TEXTE SOURCE:
****

La Cour de cassation reconnaît expressément au fonctionnaire-salarié un droit à indemnisation en cas de discrimination

Alors que, jusqu’à présent, l’expiration d’un détachement non renouvelé impliquait le départ du fonctionnaire de la structure d’accueil et sa réintégration dans l’administration d’origine sans indemnisation, la Cour de cassation précise le régime. Elle étend au refus de renouvellement d’un détachement, l’application de l’article L. 1132-1 du code du travail selon lequel aucun salarié ne peut faire l’objet d’une mesure discriminatoire que ce soit lors du recrutement, pendant la relation de travail ou lors de la rupture, ce qui est nouveau.

****

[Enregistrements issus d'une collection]

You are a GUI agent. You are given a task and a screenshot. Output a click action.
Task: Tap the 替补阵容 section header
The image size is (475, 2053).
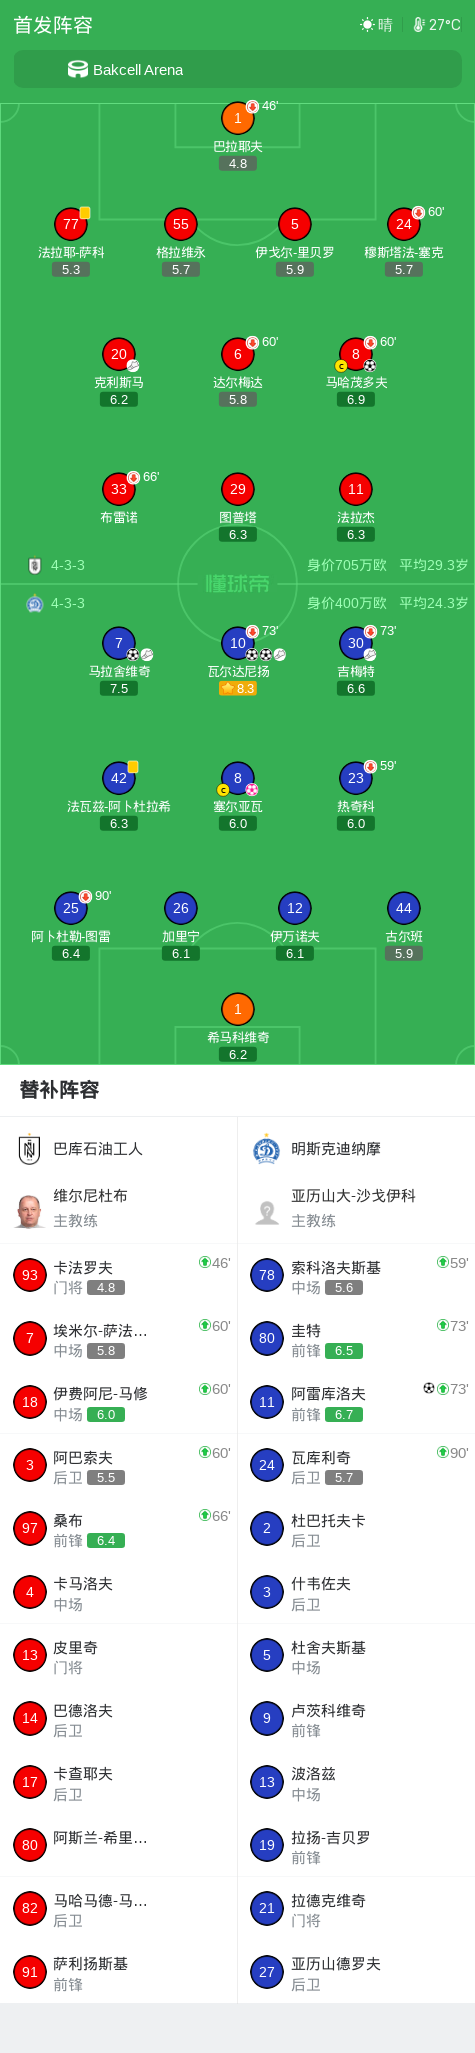click(x=60, y=1090)
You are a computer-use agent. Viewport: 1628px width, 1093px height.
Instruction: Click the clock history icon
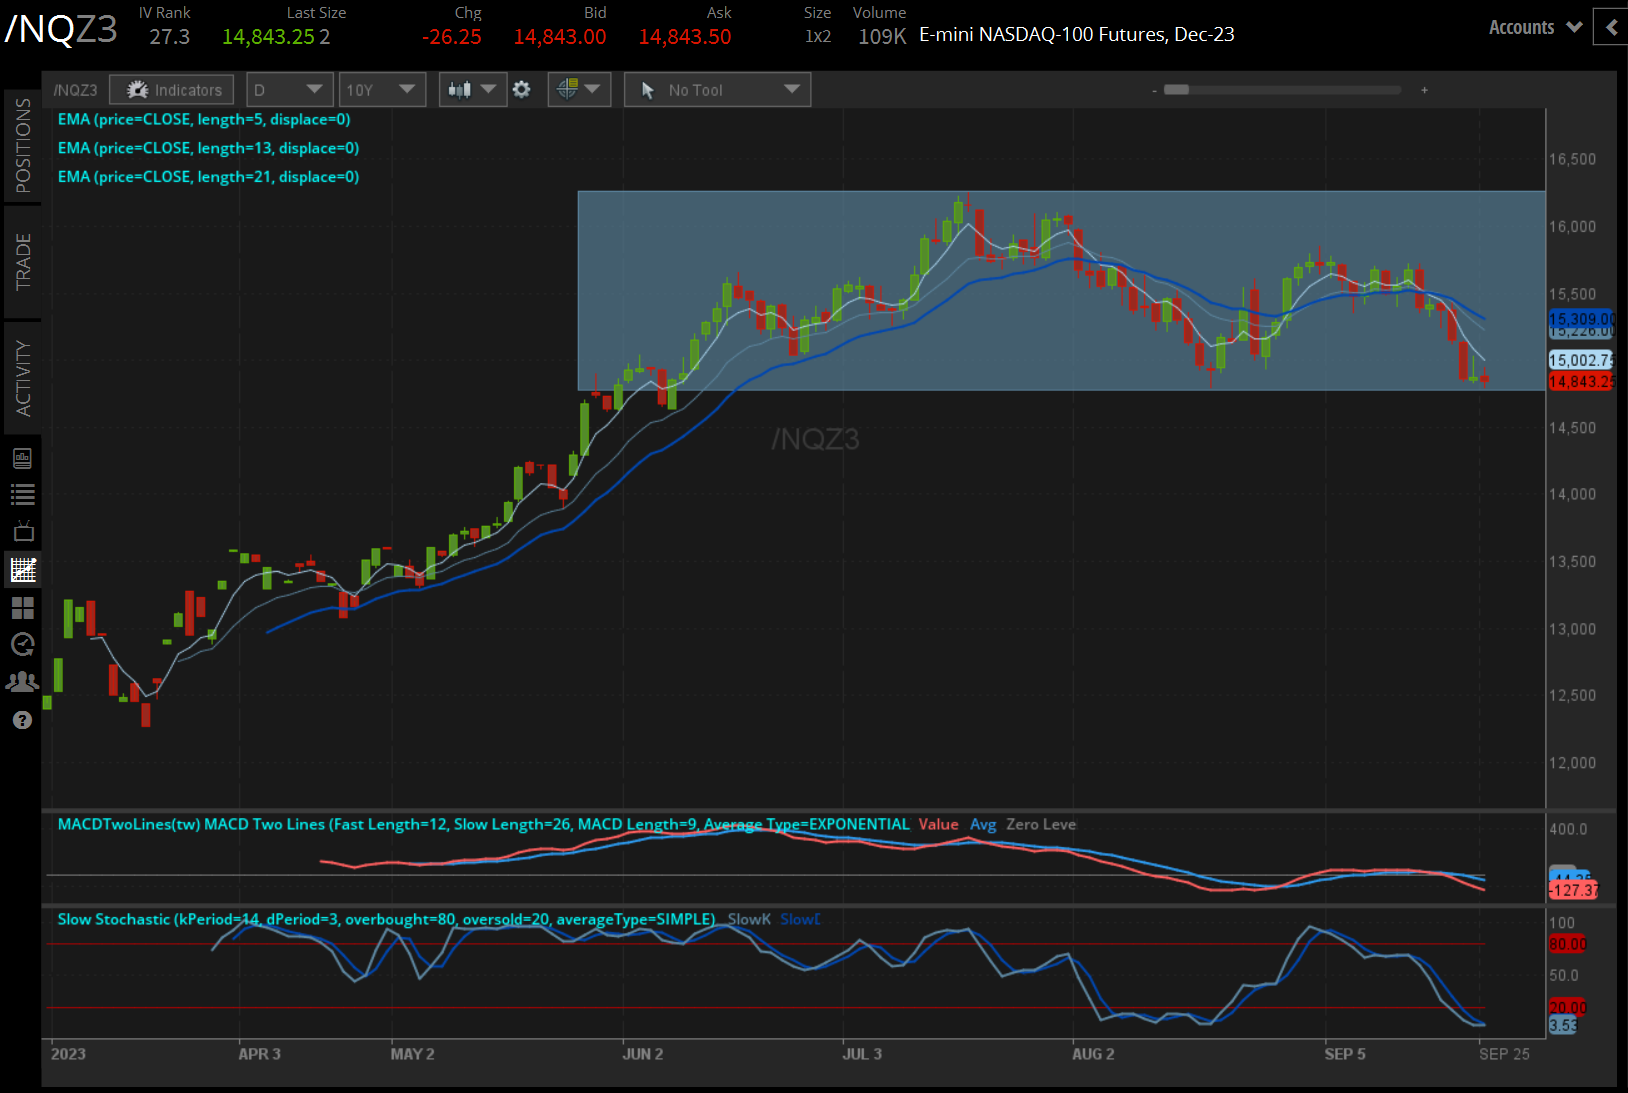(22, 645)
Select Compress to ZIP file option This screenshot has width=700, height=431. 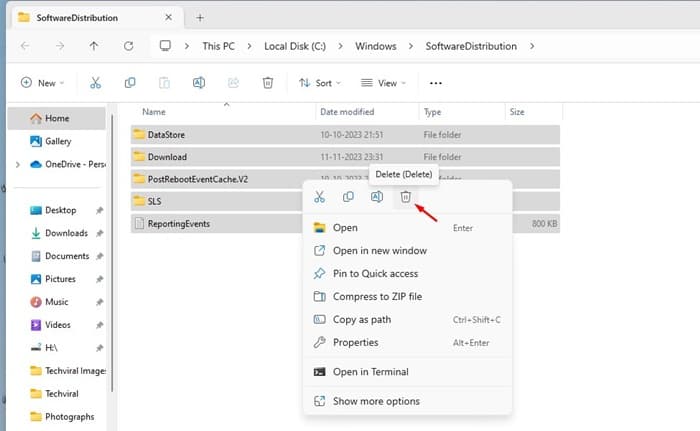pos(376,297)
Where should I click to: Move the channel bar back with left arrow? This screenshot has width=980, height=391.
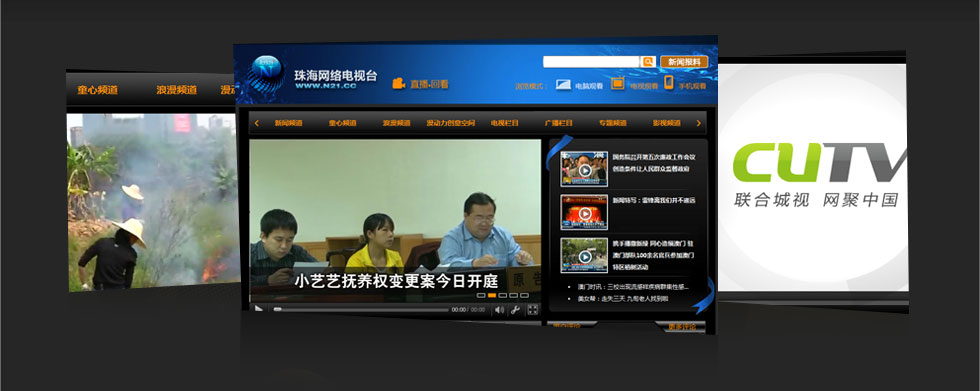click(257, 123)
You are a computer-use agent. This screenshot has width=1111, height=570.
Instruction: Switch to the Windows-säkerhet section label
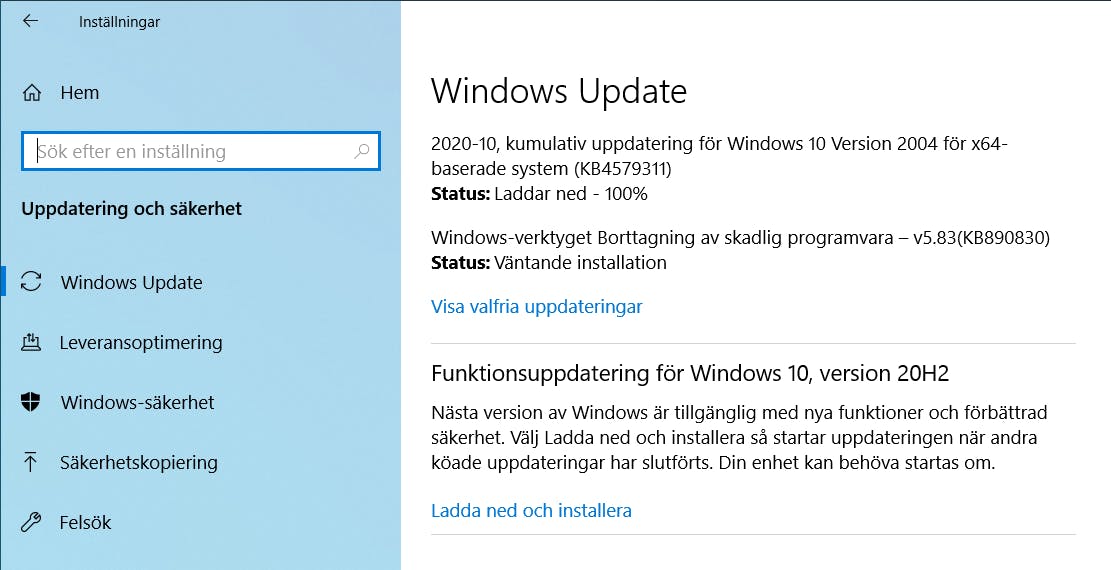coord(137,403)
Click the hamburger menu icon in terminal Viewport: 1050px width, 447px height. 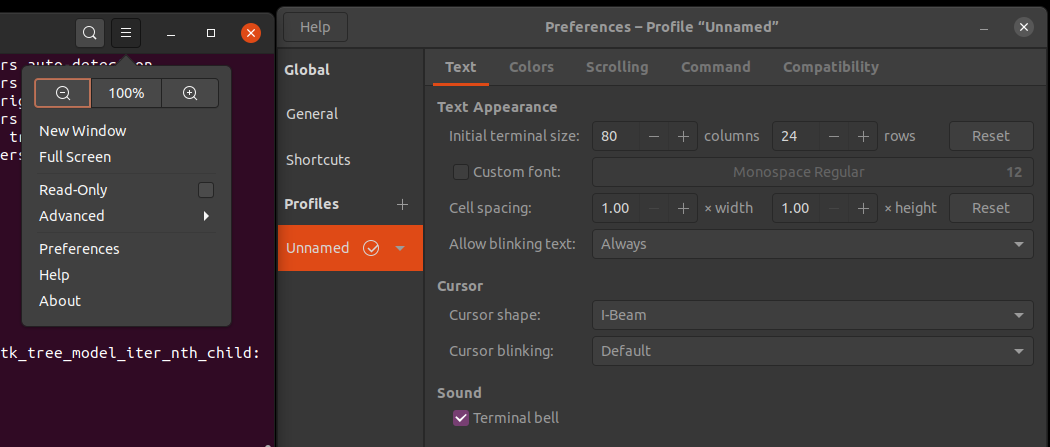pyautogui.click(x=126, y=33)
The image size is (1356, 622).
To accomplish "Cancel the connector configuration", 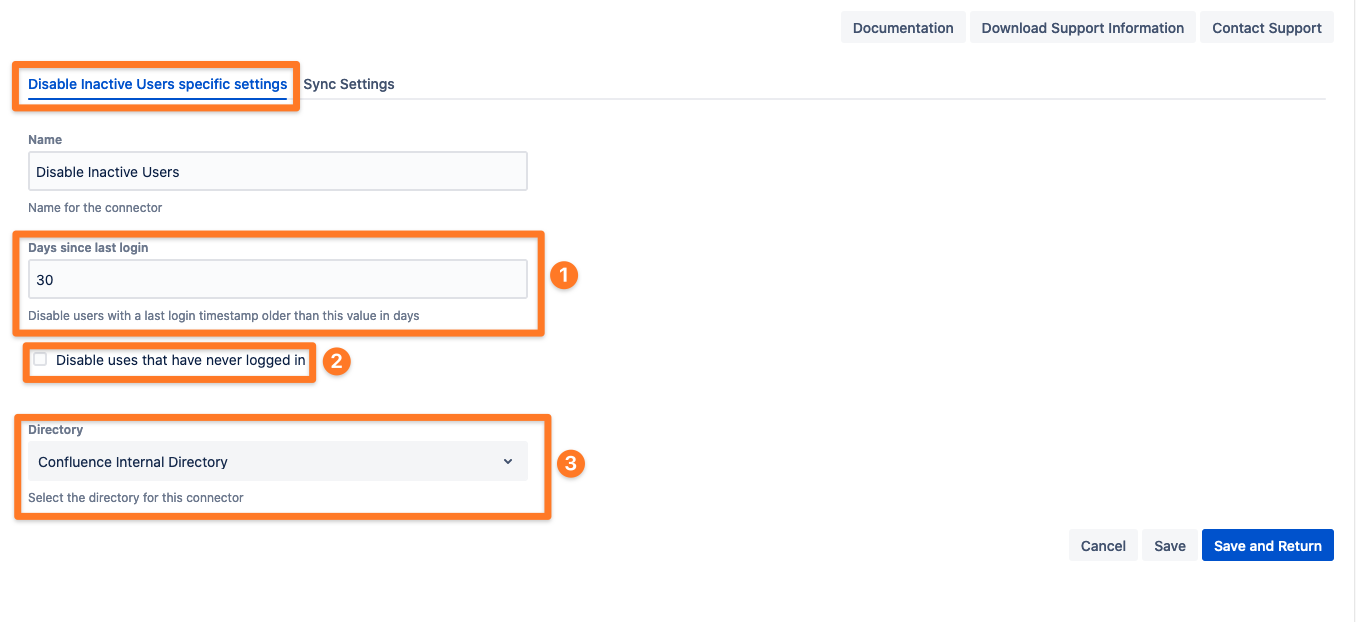I will click(1102, 545).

****

À FAIRE:
Dans le texte source, relevez tous les moments où, selon l'article L. 1132-1 du code du travail, aucun salarié ne peut faire l'objet d'une mesure discriminatoire.

RÉPONSE:
- lors du recrutement
- pendant la relation de travail
- lors de la rupture